This is due to the 2019 year end raw material stockpile that was accumulated in anticipation of a slowdown in supply during the Chinese New Year.

“However, beyond April to May, we may have a hard time dealing with the interrupted supply of raw materials from China.

“This will depend on how quickly the petrochemical and polymer plants in China can resume operations,” he said.

Almost 60% of ACC’s raw materials are sourced from China, amounting to an annual purchase value of RM100mil.

For the first half of the financial year ending May 31, 2020 (FY20), Ancom registered a net profit of RM1.94mil, which was a 78% year-on-year decline, dragged by losses from the group’s media business, Nylex, and high corporate costs.

Ancom is optimistic of a recovery in the second half of calendar year 2020, particularly for its agricultural chemicals segment, which was largely impacted by the severe flooding in the US as well as severe drought in Australia and South Africa.

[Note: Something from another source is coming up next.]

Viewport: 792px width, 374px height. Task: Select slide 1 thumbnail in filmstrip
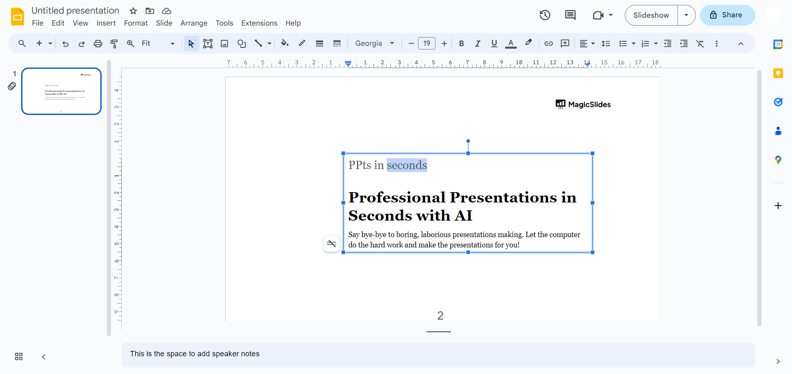pyautogui.click(x=61, y=91)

Going forward, another growth potential for the group will come from the development and manufacturing of four to five new active ingredients from its upcoming plant in Klang, which will bring its portfolio of active ingredients to 10.

The 70,000 sq ft manufacturing facility is estimated to complete construction by the third quarter of the year, which would help ACC maintain its compound annual growth rate of 25% in revenue.